*** RECORDS PROVIDED Section Begins ***
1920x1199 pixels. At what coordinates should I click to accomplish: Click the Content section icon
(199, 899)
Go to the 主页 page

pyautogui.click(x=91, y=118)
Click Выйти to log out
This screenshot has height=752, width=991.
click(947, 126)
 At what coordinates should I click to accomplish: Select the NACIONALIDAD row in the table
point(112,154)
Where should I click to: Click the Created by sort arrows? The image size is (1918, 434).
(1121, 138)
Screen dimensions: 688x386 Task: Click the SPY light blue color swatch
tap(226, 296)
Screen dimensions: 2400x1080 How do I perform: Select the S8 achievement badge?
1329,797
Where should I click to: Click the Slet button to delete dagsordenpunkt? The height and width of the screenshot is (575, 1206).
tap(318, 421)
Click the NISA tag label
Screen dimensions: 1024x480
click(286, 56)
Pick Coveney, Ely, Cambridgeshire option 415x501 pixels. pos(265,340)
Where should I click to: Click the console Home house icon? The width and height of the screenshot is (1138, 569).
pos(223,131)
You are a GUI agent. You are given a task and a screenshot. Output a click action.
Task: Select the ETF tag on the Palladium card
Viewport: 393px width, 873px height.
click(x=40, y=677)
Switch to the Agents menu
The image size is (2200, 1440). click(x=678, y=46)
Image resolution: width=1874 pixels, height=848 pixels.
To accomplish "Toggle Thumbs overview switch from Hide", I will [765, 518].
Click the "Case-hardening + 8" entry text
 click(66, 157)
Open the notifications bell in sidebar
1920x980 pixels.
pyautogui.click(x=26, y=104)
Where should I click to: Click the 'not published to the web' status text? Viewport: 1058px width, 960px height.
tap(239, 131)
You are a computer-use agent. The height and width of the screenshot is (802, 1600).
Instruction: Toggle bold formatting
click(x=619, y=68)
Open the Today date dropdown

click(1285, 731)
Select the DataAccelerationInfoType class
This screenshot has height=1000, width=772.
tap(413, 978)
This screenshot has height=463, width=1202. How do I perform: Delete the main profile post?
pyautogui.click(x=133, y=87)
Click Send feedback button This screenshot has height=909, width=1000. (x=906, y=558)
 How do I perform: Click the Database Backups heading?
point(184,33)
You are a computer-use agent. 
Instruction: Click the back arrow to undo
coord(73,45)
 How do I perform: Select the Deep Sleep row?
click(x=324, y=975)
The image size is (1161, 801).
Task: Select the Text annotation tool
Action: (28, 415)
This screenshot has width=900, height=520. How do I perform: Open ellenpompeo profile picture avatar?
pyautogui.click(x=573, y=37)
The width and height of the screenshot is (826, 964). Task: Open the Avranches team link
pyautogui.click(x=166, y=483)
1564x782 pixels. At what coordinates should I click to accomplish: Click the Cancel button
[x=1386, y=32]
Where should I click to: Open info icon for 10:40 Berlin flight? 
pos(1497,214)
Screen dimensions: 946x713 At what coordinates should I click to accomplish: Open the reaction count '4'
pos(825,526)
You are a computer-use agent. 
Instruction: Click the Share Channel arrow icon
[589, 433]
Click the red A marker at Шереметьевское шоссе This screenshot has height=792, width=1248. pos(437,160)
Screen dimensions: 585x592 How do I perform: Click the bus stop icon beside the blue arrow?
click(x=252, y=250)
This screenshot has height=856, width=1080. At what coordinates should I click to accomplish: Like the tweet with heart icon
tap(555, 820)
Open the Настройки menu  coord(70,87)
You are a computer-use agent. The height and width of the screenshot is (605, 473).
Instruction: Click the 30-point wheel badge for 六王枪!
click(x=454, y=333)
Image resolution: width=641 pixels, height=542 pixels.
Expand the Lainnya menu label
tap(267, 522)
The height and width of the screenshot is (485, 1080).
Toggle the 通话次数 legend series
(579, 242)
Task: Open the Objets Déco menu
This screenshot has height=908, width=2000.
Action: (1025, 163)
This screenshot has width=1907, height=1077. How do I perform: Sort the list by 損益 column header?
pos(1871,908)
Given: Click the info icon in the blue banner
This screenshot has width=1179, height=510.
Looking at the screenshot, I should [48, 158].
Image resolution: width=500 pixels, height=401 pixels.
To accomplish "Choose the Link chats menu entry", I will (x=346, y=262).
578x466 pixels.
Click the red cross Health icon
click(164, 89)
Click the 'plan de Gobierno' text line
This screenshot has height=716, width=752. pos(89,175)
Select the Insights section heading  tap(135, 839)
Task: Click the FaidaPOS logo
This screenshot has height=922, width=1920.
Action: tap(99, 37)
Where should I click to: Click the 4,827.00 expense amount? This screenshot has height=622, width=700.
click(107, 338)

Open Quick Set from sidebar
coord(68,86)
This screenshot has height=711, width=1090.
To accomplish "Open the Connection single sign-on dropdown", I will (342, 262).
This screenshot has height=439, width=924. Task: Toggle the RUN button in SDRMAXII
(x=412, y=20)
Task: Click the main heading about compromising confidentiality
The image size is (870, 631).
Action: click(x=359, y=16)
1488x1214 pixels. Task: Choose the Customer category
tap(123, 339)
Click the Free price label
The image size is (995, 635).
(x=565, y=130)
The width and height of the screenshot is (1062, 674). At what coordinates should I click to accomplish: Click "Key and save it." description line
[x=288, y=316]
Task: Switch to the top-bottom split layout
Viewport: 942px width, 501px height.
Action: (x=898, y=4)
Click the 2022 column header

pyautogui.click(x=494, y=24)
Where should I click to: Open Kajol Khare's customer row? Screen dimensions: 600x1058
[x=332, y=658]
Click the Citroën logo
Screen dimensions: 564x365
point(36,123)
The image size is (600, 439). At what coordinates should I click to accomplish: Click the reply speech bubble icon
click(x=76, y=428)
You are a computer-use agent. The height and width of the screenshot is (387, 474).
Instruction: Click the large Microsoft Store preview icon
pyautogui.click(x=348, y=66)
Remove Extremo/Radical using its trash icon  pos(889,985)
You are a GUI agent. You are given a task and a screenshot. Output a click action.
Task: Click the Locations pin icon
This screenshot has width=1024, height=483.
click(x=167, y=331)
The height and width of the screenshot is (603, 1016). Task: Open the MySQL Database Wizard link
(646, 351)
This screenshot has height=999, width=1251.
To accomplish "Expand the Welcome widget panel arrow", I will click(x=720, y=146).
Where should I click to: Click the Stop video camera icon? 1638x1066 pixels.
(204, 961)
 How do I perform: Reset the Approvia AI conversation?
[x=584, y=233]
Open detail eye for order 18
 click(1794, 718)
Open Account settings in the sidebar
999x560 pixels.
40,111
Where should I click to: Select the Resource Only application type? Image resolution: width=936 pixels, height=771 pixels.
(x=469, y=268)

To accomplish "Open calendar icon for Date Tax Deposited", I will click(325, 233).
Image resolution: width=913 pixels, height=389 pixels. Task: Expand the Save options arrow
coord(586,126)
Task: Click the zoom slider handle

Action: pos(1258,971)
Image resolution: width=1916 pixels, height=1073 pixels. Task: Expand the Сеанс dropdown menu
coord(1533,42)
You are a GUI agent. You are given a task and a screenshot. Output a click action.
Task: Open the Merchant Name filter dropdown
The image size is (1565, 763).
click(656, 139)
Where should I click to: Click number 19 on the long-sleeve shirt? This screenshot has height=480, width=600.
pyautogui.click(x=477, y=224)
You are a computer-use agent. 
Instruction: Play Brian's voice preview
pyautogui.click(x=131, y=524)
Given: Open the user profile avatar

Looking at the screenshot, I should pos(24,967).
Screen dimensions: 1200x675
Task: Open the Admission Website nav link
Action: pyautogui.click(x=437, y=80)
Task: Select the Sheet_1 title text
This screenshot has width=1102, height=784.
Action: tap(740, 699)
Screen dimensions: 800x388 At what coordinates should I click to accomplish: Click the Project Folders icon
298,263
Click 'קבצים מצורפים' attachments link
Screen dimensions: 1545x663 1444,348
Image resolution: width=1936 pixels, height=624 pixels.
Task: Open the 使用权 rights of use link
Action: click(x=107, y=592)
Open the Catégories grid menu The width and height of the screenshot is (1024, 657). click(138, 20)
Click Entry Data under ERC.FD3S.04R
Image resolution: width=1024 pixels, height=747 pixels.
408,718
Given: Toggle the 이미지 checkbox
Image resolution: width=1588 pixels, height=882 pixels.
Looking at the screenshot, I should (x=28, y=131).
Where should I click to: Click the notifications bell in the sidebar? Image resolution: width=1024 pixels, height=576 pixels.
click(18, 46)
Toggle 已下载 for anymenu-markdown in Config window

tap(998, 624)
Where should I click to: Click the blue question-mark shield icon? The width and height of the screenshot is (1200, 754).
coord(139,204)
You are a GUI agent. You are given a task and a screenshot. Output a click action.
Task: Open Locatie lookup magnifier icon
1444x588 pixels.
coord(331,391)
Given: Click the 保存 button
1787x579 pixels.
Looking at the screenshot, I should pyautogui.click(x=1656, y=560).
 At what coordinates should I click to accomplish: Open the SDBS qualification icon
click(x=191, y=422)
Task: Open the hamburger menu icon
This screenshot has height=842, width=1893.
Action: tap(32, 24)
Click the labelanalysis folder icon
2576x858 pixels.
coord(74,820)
*** RECORDS PROVIDED Section Ends ***
## EXERCISE INSTRUCTIONS:
The expected answer is every line in the data above that carries the string "logo".

## EXERCISE RESULT:
Task: Click the FaidaPOS logo
Click the Citroën logo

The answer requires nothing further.